Re: Bcache stuck at writeback of a key, consuming 100% CPU, not possible to detach

Vojtech Pavlik <vojtech@xxxxxxxx> · Sat, 5 Sep 2015 13:29:55 +0200

On Sat, Sep 05, 2015 at 01:06:57PM +0200, Jens-U. Mozdzen wrote:

> I've noticed similar oddities with our servers - not quite the same,
> but close enough so I won't open a new thread:
> 
> We're running kernel 3.18.8 on server machines delivering SAN and
> NAS resources. Back-end storage is a MD-RAID6 (7 WD Red 1TB 2,5"),
> cache is
> on MD-RAID1 (2 SSD TOSHIBA PX02SMF020 200GB). As we live migrated
> from 128GB SSDs to the Toshibas, the cache size is still at 128 GB.
> 
> On one of the servers, I noticed excessive I/O load reported by our
> monitoring tools. Having read this thread, I tried to get the amount
> of dirty data down (cache_mode set to "writeback", writeback_percent
> to 0, writeback_rate to 10000 and then monitoring
> writeback_rate_debug), but unlike with the other server, the amount
> of dirty data would not go below 186M. Unlike with the original
> report, bcache_writeback wasn't at 100% but varying in its CPU usage
> - but always on top of all other processes running. I/O wait was
> unusually high, compared to the amount of data written.

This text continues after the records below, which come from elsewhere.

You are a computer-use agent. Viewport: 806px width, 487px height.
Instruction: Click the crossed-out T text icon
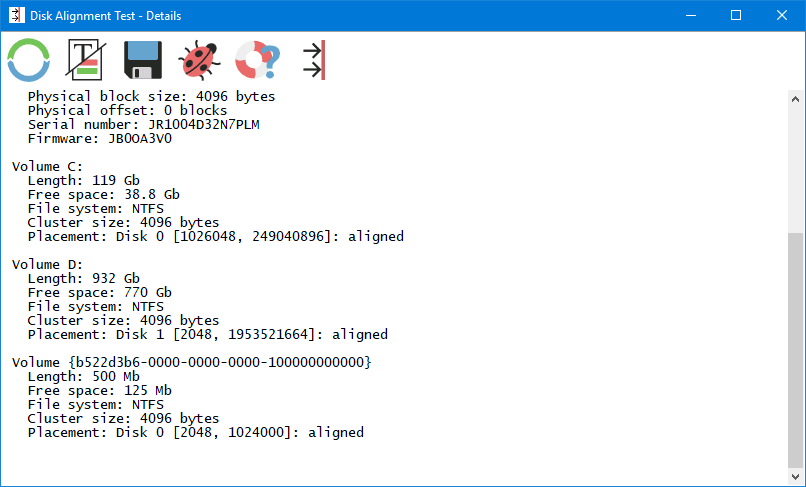pos(85,60)
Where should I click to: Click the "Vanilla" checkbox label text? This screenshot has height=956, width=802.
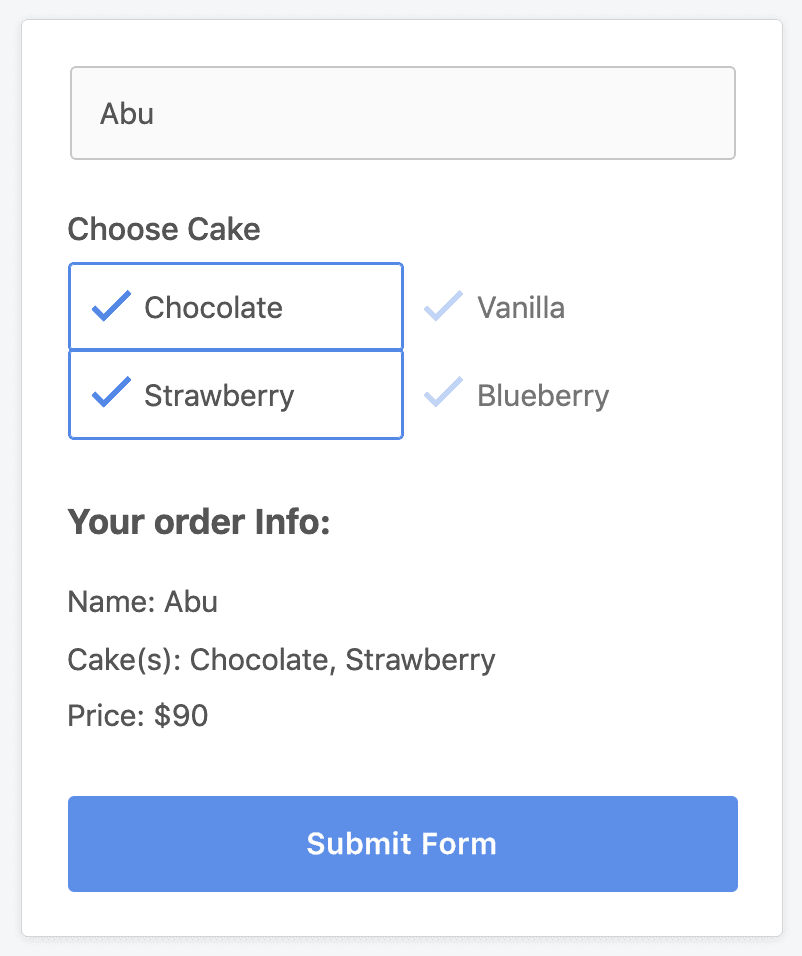click(x=521, y=307)
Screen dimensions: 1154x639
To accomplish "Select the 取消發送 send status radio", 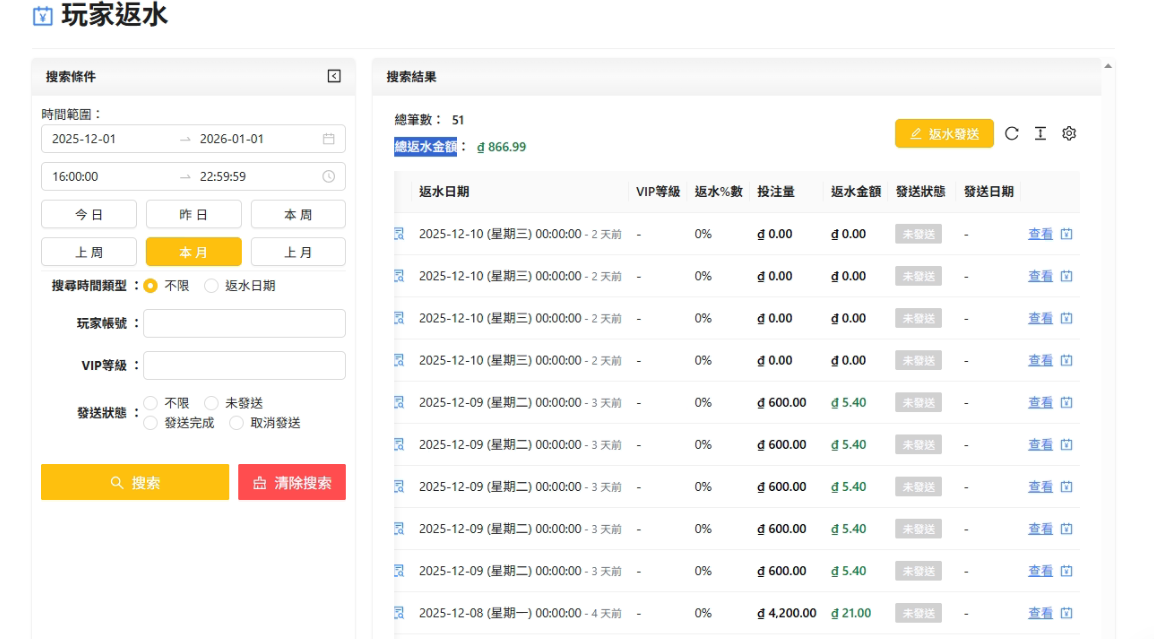I will coord(237,423).
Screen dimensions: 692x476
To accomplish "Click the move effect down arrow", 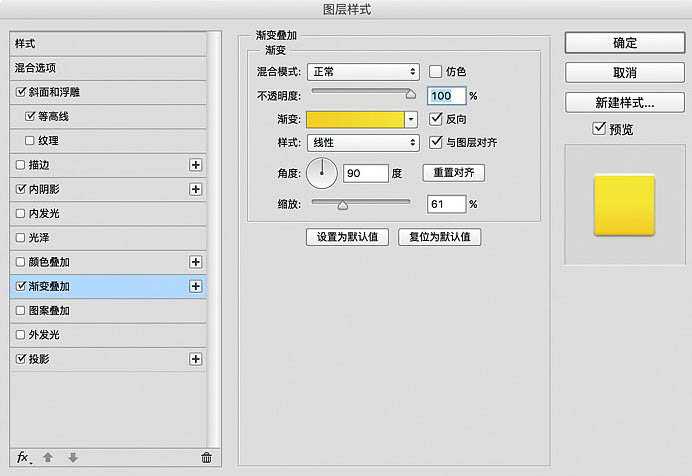I will pos(72,458).
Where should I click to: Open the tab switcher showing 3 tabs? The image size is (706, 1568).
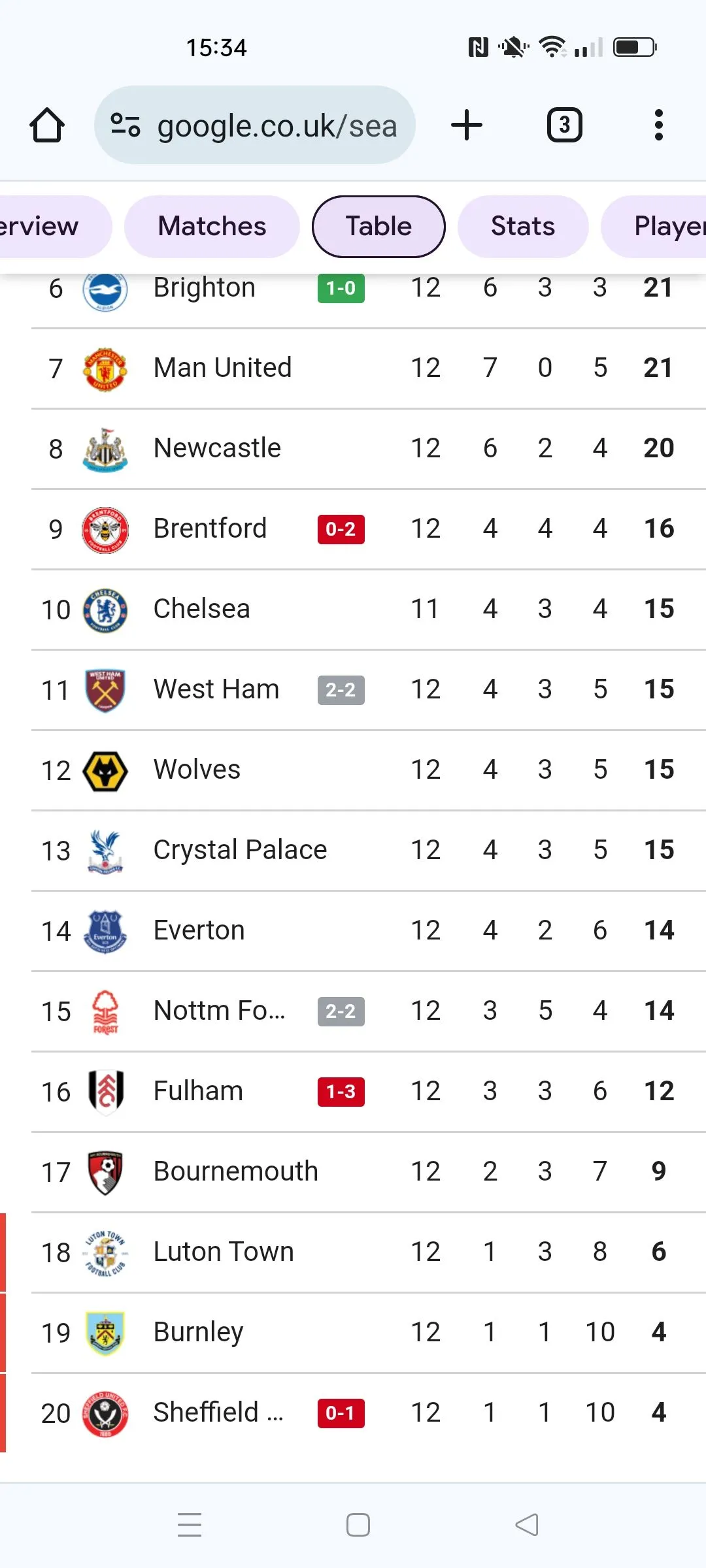click(x=564, y=125)
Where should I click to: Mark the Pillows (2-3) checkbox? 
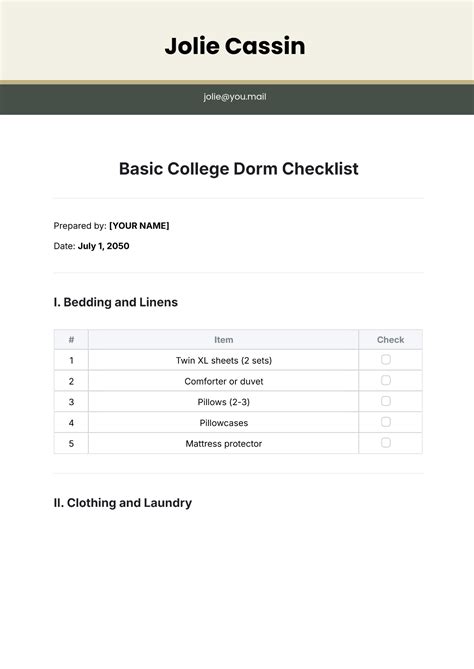[386, 401]
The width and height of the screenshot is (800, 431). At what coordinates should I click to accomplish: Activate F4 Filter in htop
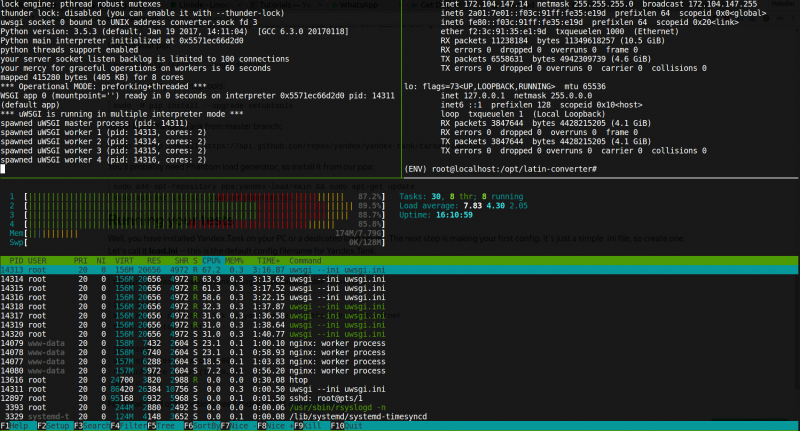click(x=129, y=426)
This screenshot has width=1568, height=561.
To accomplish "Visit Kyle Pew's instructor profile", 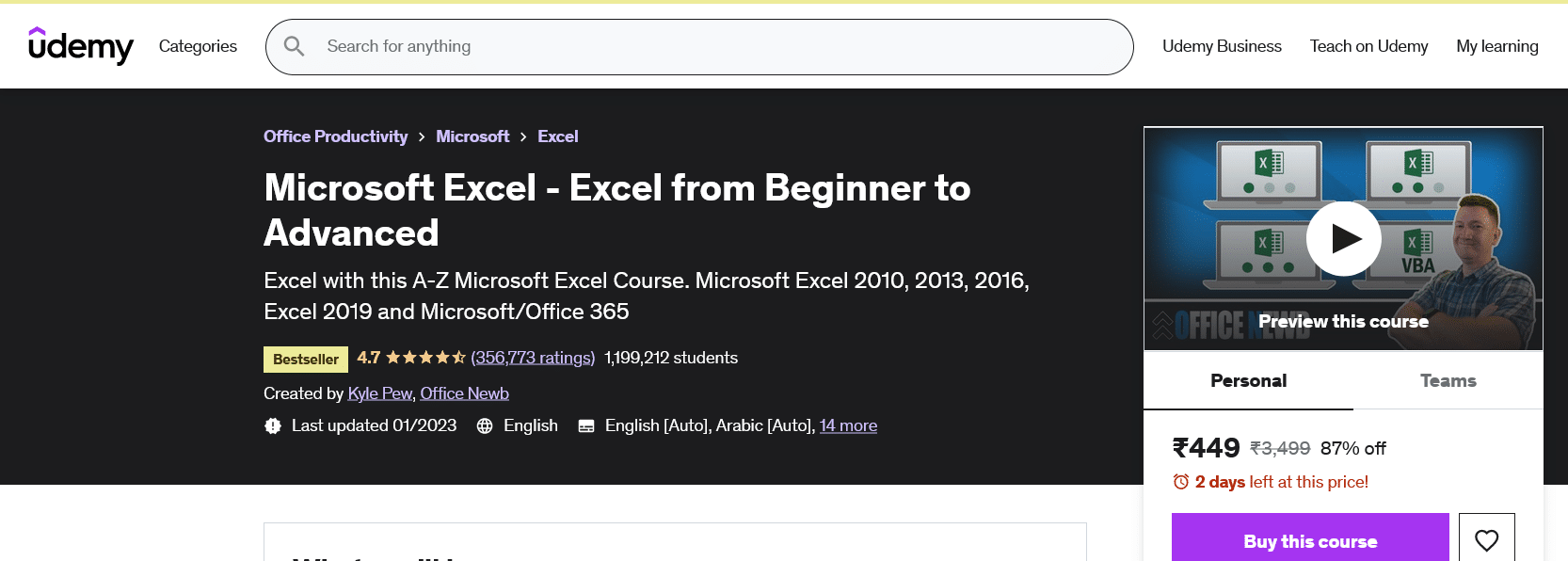I will click(379, 393).
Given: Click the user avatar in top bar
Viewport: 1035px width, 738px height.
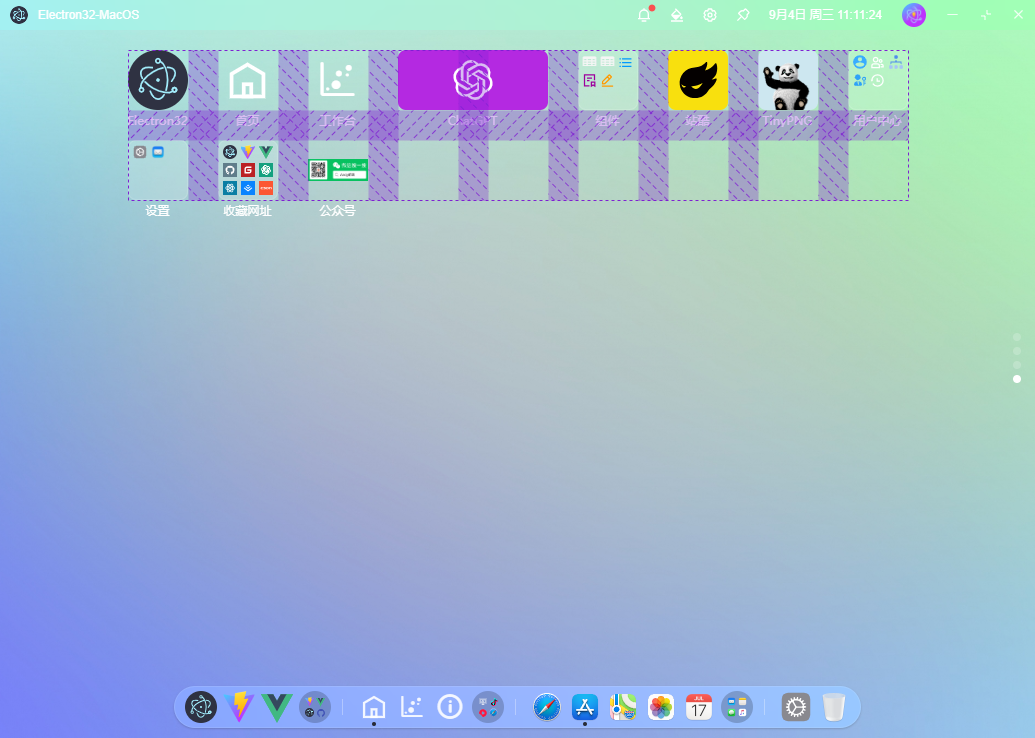Looking at the screenshot, I should (x=913, y=15).
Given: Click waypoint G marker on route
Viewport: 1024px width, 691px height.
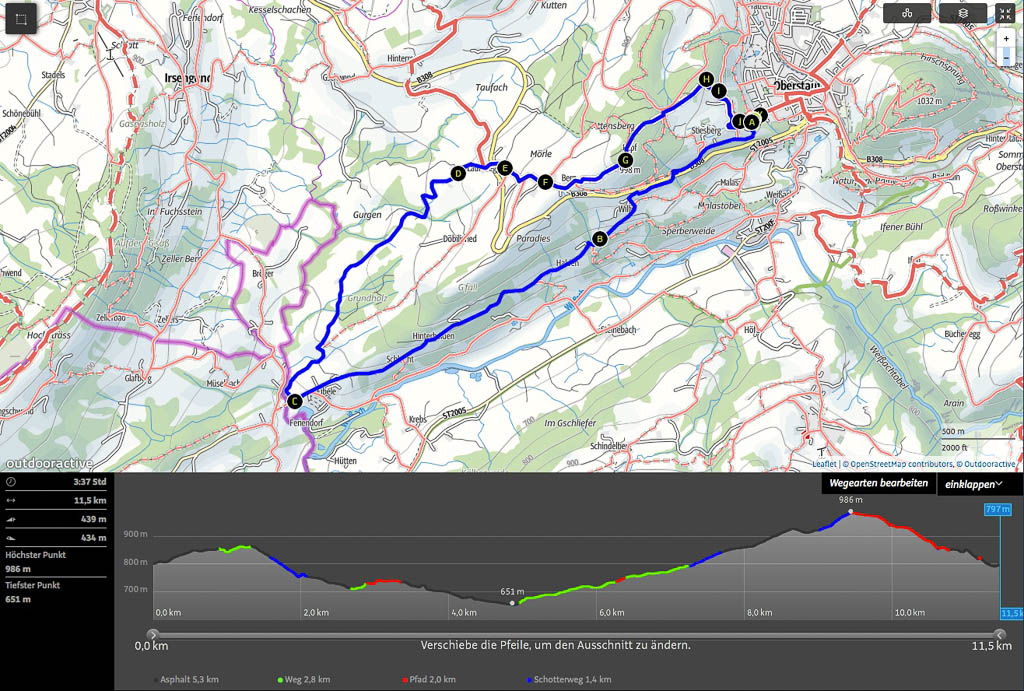Looking at the screenshot, I should coord(626,160).
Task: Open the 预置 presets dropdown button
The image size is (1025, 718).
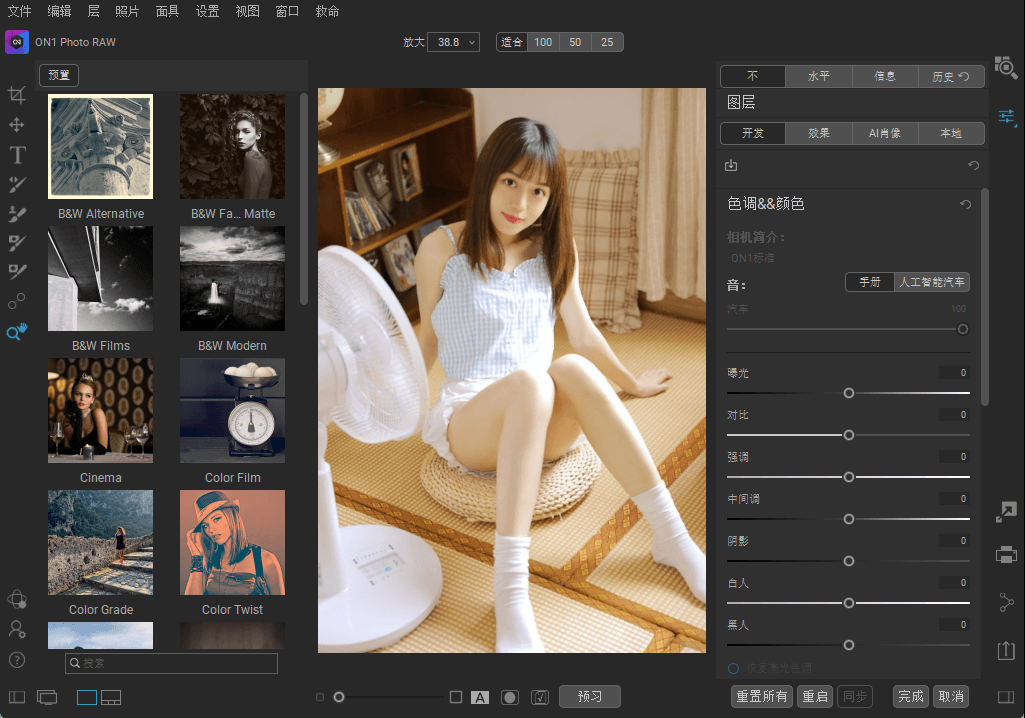Action: (x=59, y=75)
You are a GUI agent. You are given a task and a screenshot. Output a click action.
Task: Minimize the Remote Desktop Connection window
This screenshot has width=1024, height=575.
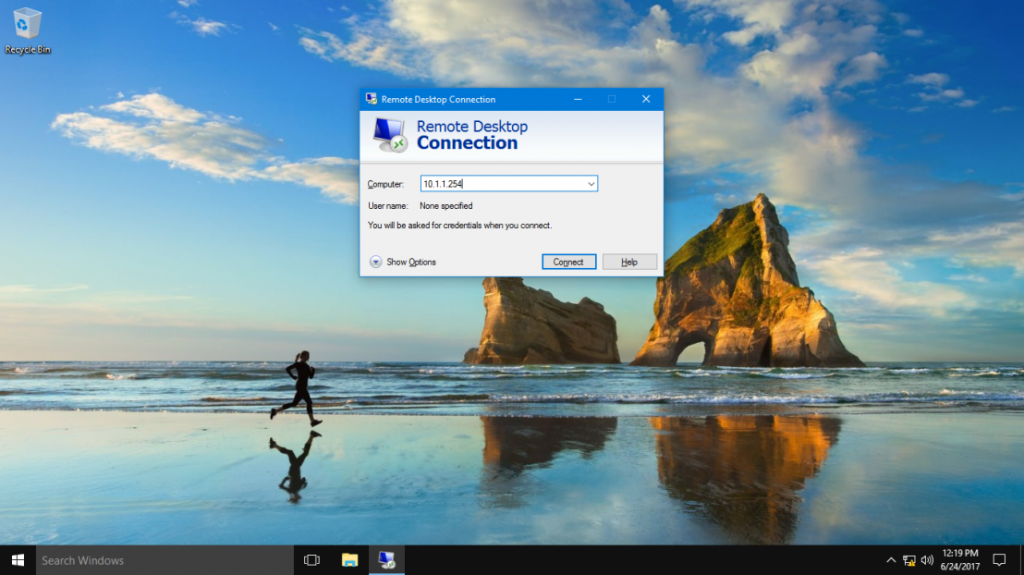578,99
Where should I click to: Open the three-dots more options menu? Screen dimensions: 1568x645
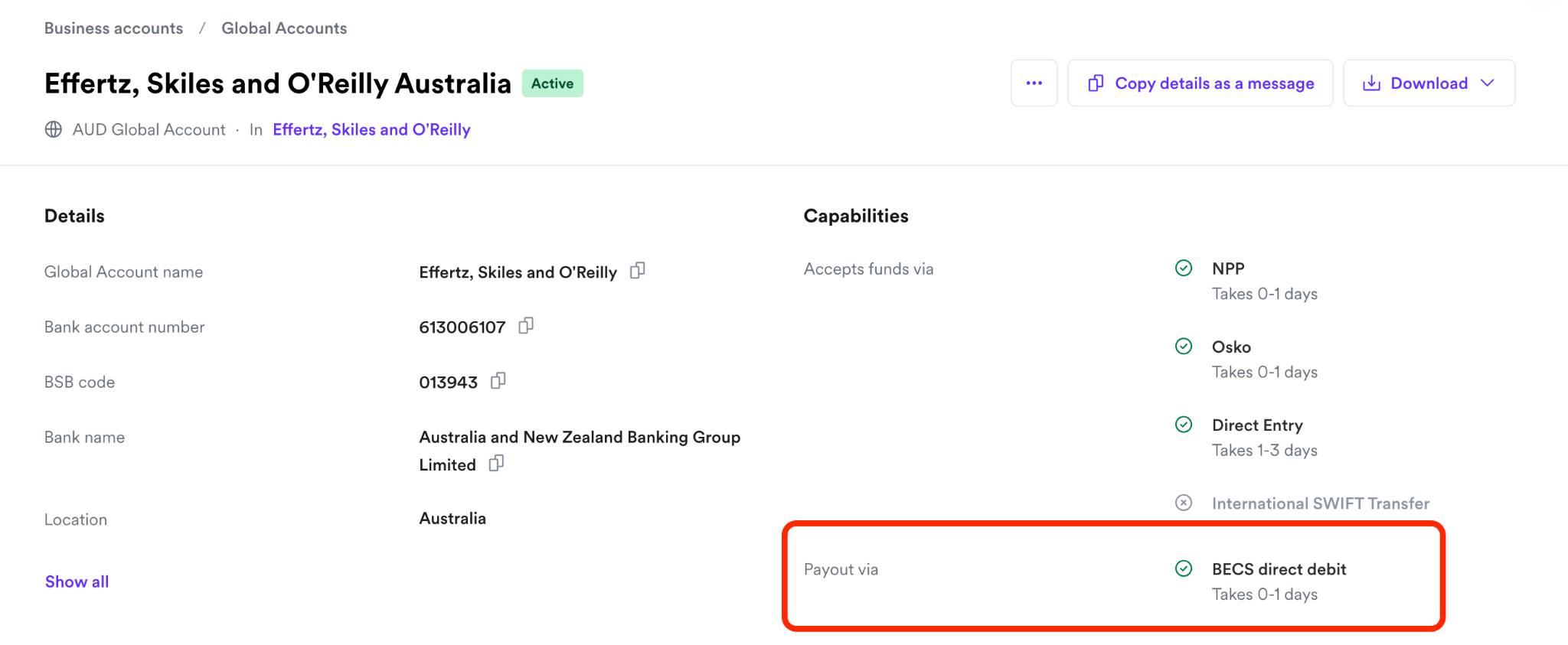tap(1034, 83)
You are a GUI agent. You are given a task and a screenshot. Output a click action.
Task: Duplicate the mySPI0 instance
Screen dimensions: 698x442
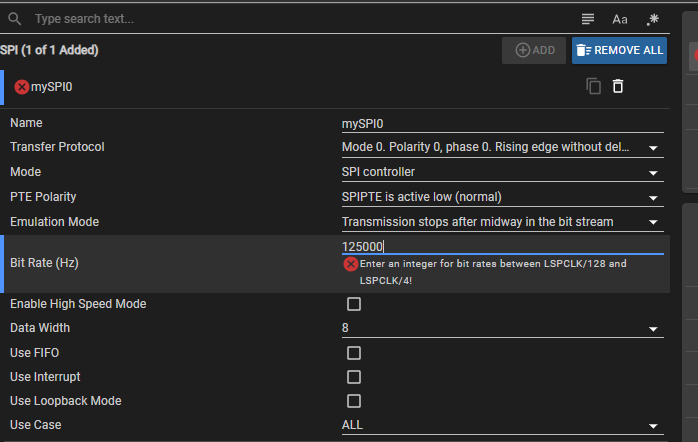594,86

This matches my situation and behavior exactly. Including the fact that
the backing device is a md raid.

> I left the system rest over night, to find that the next day it
> would not go below 197M, so that "bad spot" had changed. The load on
> this server had increased - looking at the stats, it seemed like
> writeback was trying to write data all the time, but for whatever
> reason failing (which matched the lower limit of dirty data).
> 
> Fearing the worst, I set the cache mode to writearound to disable
> further caching (amount of dirty still wouldn't drop below its
> border value), stopped the clients for this server and rebooted.
> 
> Luckily, the server came up without a problem, and *I now could get
> the amount of dirty data down to zero*. I switched back to
> writeback, with writeback_percent to 0 and a fixed writeback_rate.
> 
> So in our case, it looks like something borked in bcache's run-time,
> rather than on-disk (read: SSD cache content).

My understanding of bcache internals is still limited: I only spent
three days gazing into the code and adding debugging. But this is what I
believe is happening:

Bcache tries to be clever and only write whole stripes to the RAID. That
is good as it avoids a R-M-W cycle in the RAID on the data.

However, the stripe optimization was added on top of the usual writeback
code and doesn't play very nicely with it, since it takes over the usage
of the last_scanned pointer, confusing the original code.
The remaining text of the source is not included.